Various Studies and Experts in Machine Learning / building Predictive Models suggest that about two-thirds of the effort needs to be dedicated to Data Understanding and Data Pre-processing Stages. The purpose of this blog is to cover the two techniques i.e. Anomaly Detection and Outlier Detection, that are used during the Data Understanding and Data Pre-processing stages.
Anomaly Detection is also a task on its own. Anomaly detection finds extensive use in a wide variety of applications such as fraud detection for credit cards, insurance or health care, intrusion detection for cyber-security, fault detection in safety critical systems, and military surveillance for enemy activities
Before we dwell deeper into the these techniques, let us briefly familiarize ourselves with the concepts of “Anomalies” and “Outliers”.
Anomaly and Anomaly Detection:
In Data Science, Anomalies are referred to as data points (usually referred to multiple points), which do not conform to an expected pattern of the other items in the data set. Anomalies are referred to as a different distribution that occurs within a distribution. Anomalies in data translate to signiﬁcant (and often critical) actionable information in a wide variety of application domains.
Technically, this would happen when the observations or data-points are from a mixture of more than one distribution. This distribution (referring to the distribution of anomalous items in the data set) calls for more attention or investigation — usually signalling a change in the underlying conditions.

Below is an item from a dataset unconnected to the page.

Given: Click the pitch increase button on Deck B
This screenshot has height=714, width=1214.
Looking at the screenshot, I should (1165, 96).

Anomalies might be induced in the data for a variety of reasons, such as malicious activity, e.g., credit card fraud, cyber-intrusion, terrorist activity or breakdown of a system, but all of the reasons have a common characteristic that they are interesting to the analyst. The “interestingness” or real life relevance of anomalies is a key feature of anomaly detection.

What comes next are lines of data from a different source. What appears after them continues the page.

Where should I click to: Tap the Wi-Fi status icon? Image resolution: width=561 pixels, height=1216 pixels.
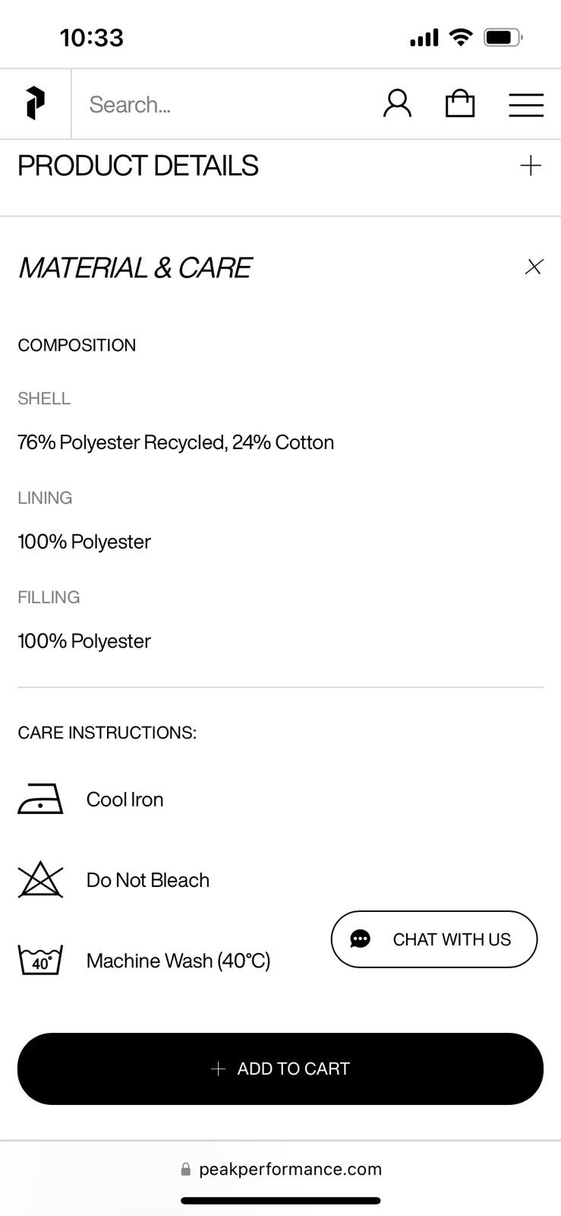tap(460, 37)
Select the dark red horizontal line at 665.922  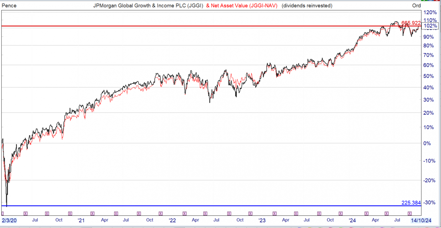click(201, 26)
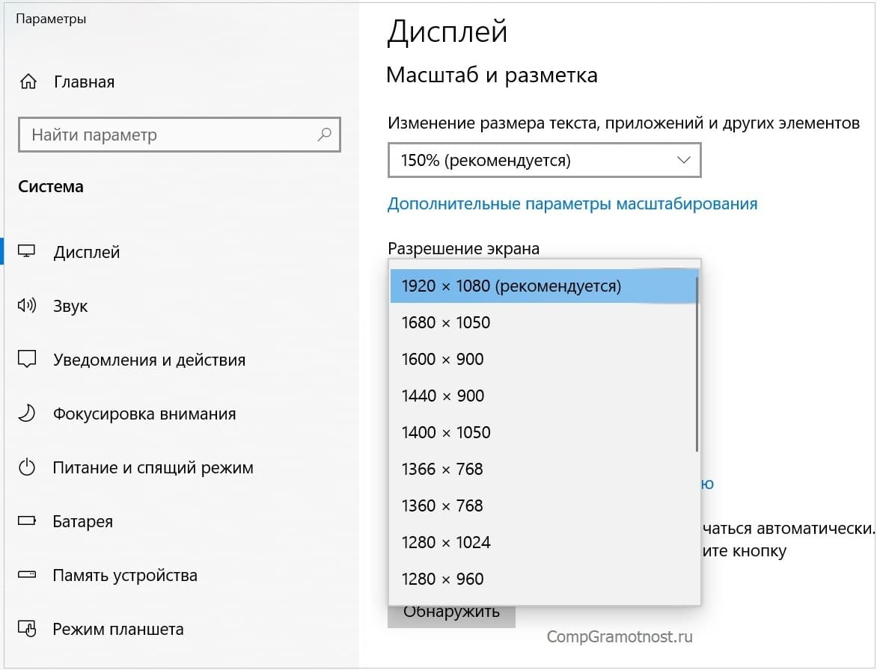Open Focus assist moon icon
This screenshot has height=670, width=877.
(27, 414)
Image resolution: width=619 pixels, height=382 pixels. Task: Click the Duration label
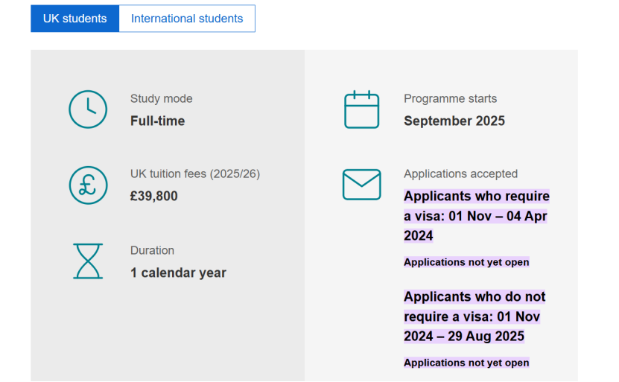pyautogui.click(x=152, y=250)
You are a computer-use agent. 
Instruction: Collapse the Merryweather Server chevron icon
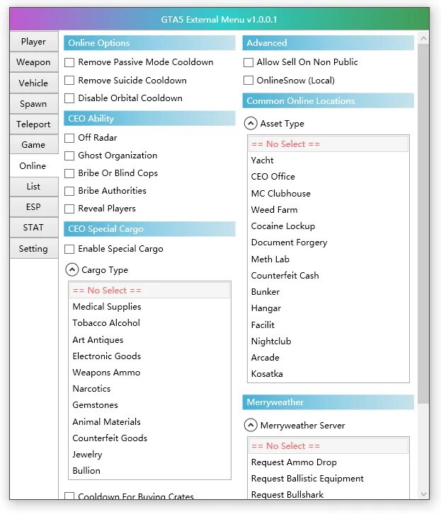pos(251,425)
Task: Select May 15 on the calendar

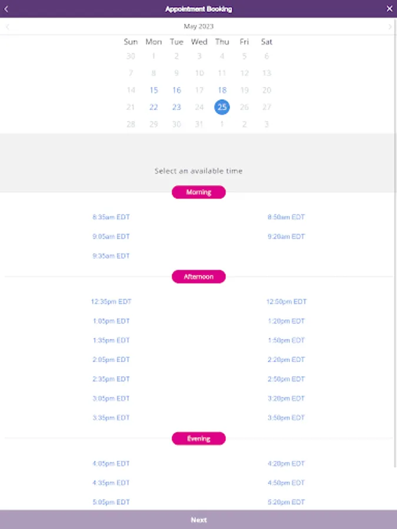Action: click(x=154, y=91)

Anomaly detection refers to the problem of finding patterns in data that do not conform to expected behaviour. The importance of anomaly detection is due to the fact that anomalies in data translate to significant (and often critical) actionable information in a wide variety of application domains.
In popular parlance, Anomaly detection finds extensive use in a wide variety of applications such as fraud detection for credit cards, insurance or health care, intrusion detection for cyber-security, fault detection in safety critical systems, and military surveillance for enemy activities.

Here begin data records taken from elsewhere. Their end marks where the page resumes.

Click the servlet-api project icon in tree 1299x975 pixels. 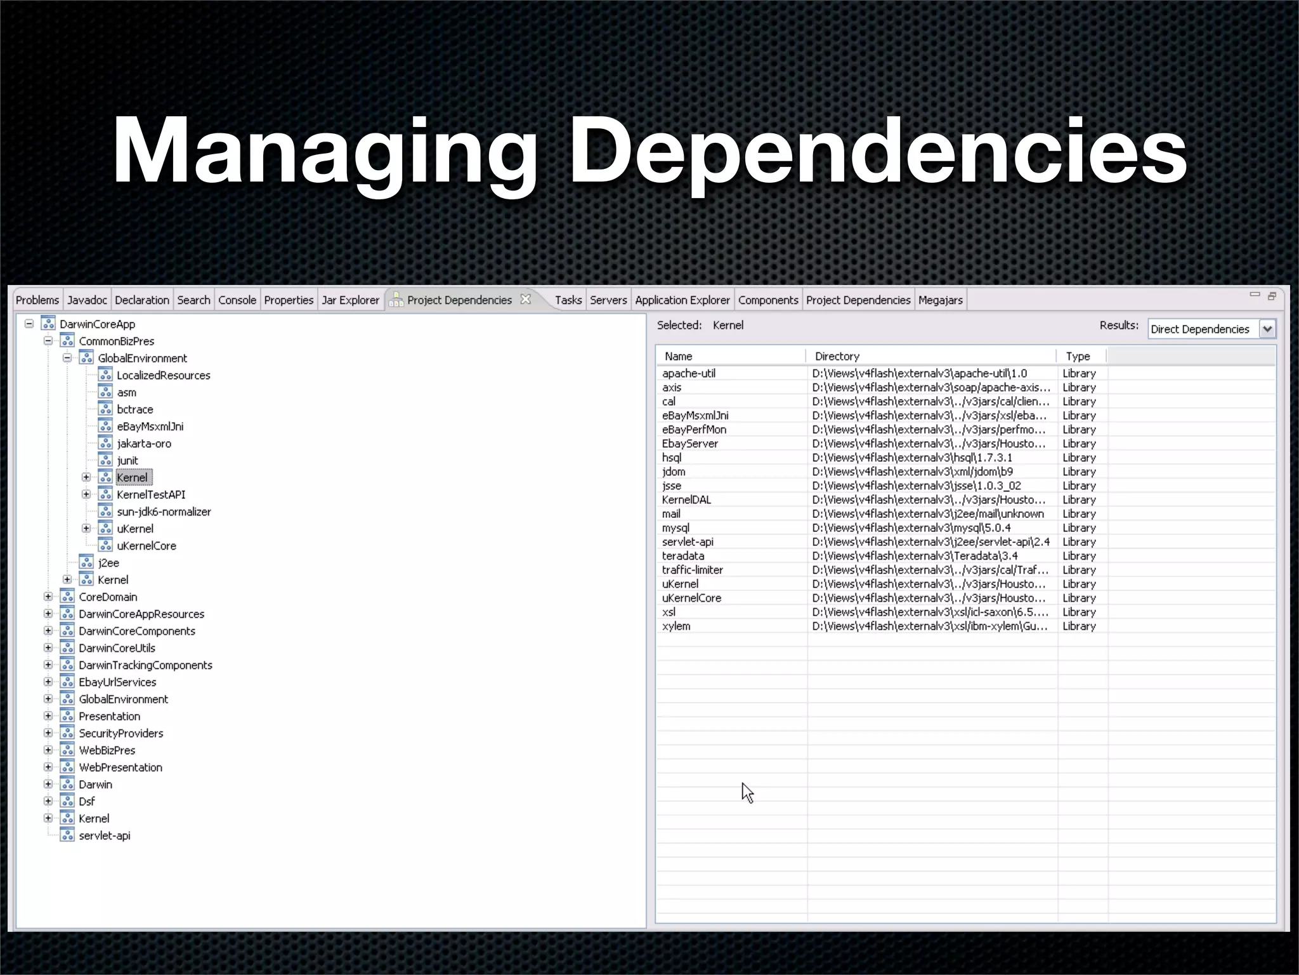click(x=67, y=835)
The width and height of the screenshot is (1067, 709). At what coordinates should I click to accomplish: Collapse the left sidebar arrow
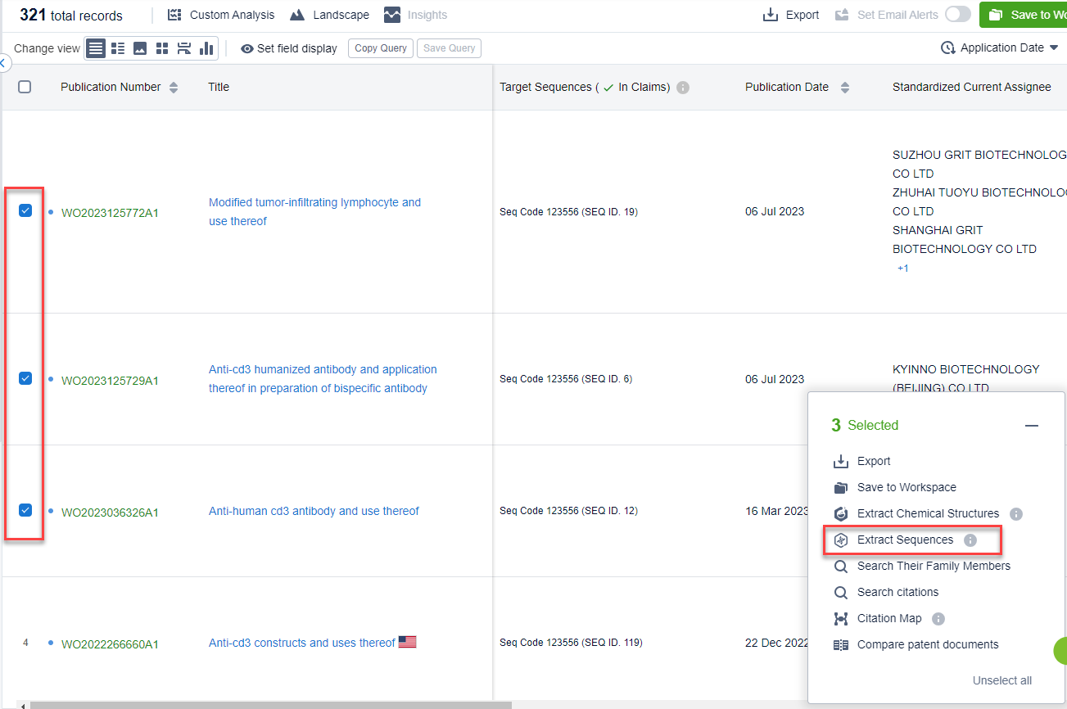pyautogui.click(x=4, y=62)
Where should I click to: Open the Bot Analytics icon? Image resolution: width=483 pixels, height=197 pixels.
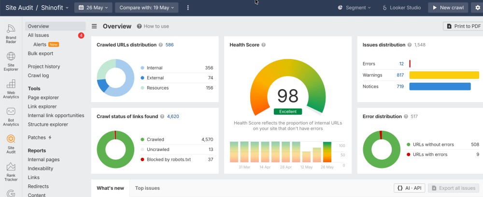pos(11,117)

Outlier and Outlier Detection:
An Outlier is a rare chance of occurrence within a given data set. In Data Science, an Outlier is an observation point that is distant from other observations. An Outlier may be due to variability in the measurement or it may indicate experimental error.
Outliers, being the most extreme observations, may include the sample maximum or sample minimum, or both, depending on whether they are extremely high or low. However, the sample maximum and minimum are not always outliers because they may not be unusually far from other observations.
Below is a simplistic representation of an Outlier:
While Outliers, are attributed to a rare chance and may not necessarily be fully explainable, Outliers in data can distort predictions and affect the accuracy, if you don’t detect and handle them.
The contentious decision to consider or discard an outlier needs to be taken at the time of building the model. Outliers can drastically bias/change the fit estimates and predictions. It is left to the best judgement of the analyst to decide whether treating outliers is necessary and how to go about it.
Treating or altering the outlier/extreme values in genuine observations is not a standard operating procedure. If a data point (or points) is excluded from the data analysis, this should be clearly stated on any subsequent report.
Is Anomaly Detection “more than what meets the eye”? :
Anomalies are patterns of different data within given data, whereas Outliers would be merely extreme data points within data. If not aggregated appropriately, anomalies may be neglected as outliers.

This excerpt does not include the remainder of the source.